Schools in Massachusetts to Remain Closed for Rest of Year


School buildings in Massachusetts will remain closed through the end of the academic year, but remote learning will continue, Gov. Charlie Baker announced Tuesday.

There hasn't been any strong guidance about how to operate schools safely as the state works to curb the spread of the coronavirus, the Republican governor said.

"We believe therefore that students cannot safety return to school," Baker said. All non-emergency child care programs will remain closed until June 29, he added.

Baker's announcement came a day after Boston Mayor Marty Walsh, a Democrat, said the city's students wouldn't go back to school May 4 and suggested schools would not reopen until September.

The current state of emergency order extends until May 4.

See Also: Map: Coronavirus and School Closures

"I also think next year when school comes back in September, it could be a very different looking situation in the classrooms," Walsh said Monday.

Before Baker made his announcement, the head of the state's largest teacher's union-the Massachusetts Teachers Association-said in a news release that the state's public school buildings must remain closed for the rest of the school year.

Museum of Science

The Museum of Science, one of the most popular cultural institutions in Massachusetts, is cutting staff and reducing salaries in response to a steep dropoff in revenue during the coronavirus pandemic, the museum's president announced Tuesday.

The museum's board approved furloughs for 250 staff members and layoffs for another 122 workers, President Tim Ritchie said in an emailed statement.

Remaining staff making more than $75,000 annually will take salary reductions ranging from 5 percent to 25 percent.

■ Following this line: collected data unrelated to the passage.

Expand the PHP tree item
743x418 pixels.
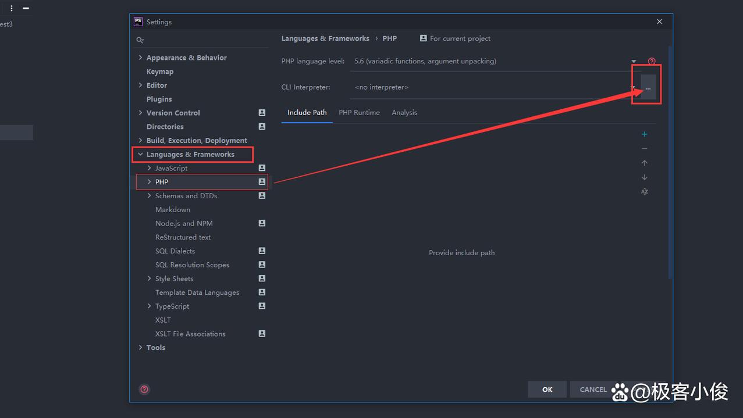(150, 181)
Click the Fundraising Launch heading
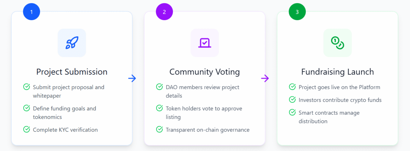410x151 pixels. click(337, 72)
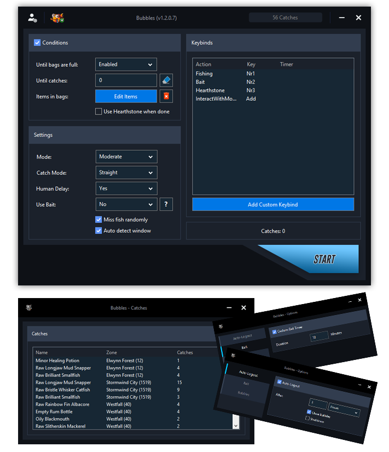Click the eraser icon beside Until catches
This screenshot has width=389, height=452.
pyautogui.click(x=166, y=80)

Ritchie will take a 50 percent pay cut. The museum will also suspend retirement plan contributions.

The museum, which gets about 1.4 million visitors per year, closed March 12 in response to the pandemic.

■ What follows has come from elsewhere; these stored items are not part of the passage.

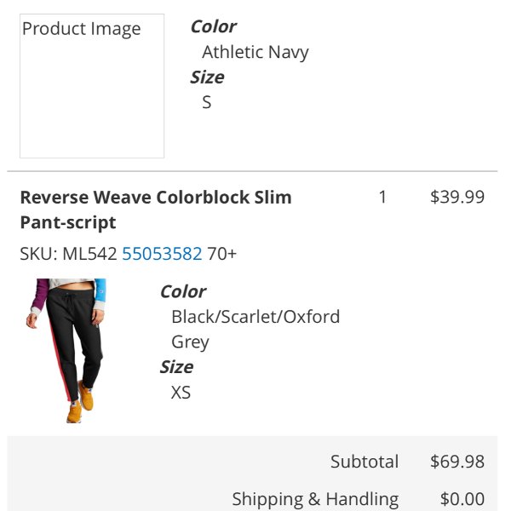Click the quantity 1 for the pant
Screen dimensions: 511x511
382,197
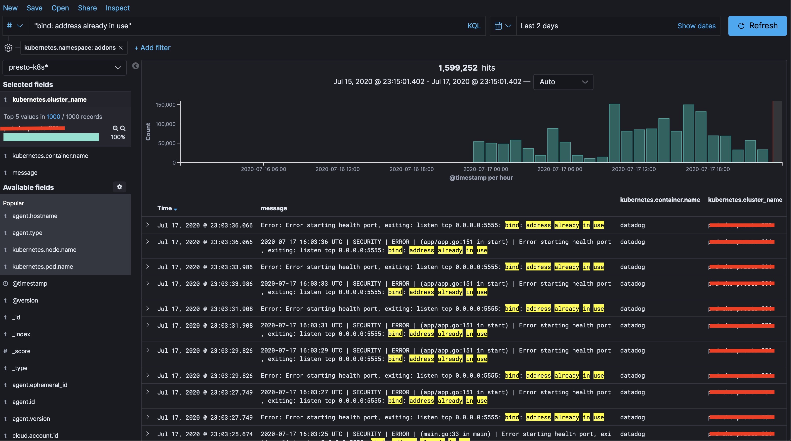Screen dimensions: 791x441
Task: Open the Share menu
Action: (x=87, y=8)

Since then, it has taken several steps to save money.

"These decisions, while difficult, were made only after considering all other viable options for sustaining the museum well into the future," Ritchie said.

Honoring Veterans

The U.S. and state flags at two Massachusetts veterans homes and two veterans cemeteries have been lowered to half-staff to honor those who have served, the state secretary of veterans affairs says.

The state's soldiers homes in Holyoke and Chelsea have become epicenters of coronavirus outbreaks. Fifty-two residents of the Holyoke home who have died recently have tested positive for the virus that causes COVID-19, according to state public health officials.

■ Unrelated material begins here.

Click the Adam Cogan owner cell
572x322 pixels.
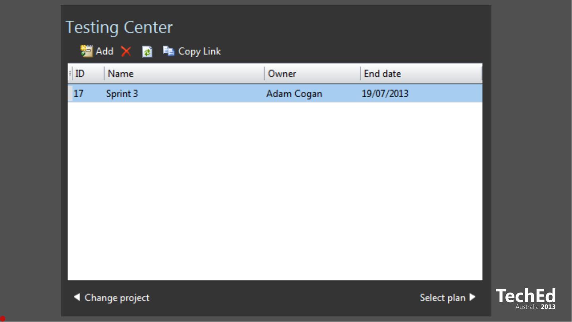tap(294, 94)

A dozen residents of the Chelsea home who have died recently tested positive.

Baker ordered that the flags at the homes as well as veterans cemeteries in Winchendon and Agawam "be lowered to half-staff as a mark of solemn respect and in honor of the lives of all departed veterans during this period," Secretary of Veterans Affairs Francisco Urena wrote on his Facebook page Sunday.

They will remain lowered until the COVID-19 state of emergency ends.

The number of COVID-19-related deaths in Massachusetts rose to 1,809 Monday, and more than 39,600 people have tested positive, state health officials said.

High-Fashion Masks

A Massachusetts factory that usually produces high fashion is now making masks instead to help in the fight against the coronavirus.

The Joseph Abboud factory in New Bedford has committed to producing more than 100,000 masks at the facility, parent company Tailored Brands said in a statement, The Standard-Times reported.

The masks are washable and reusable but are not medical grade, Tailored Brands said, but the company hopes to eventually get approval to produce a surgical grade mask.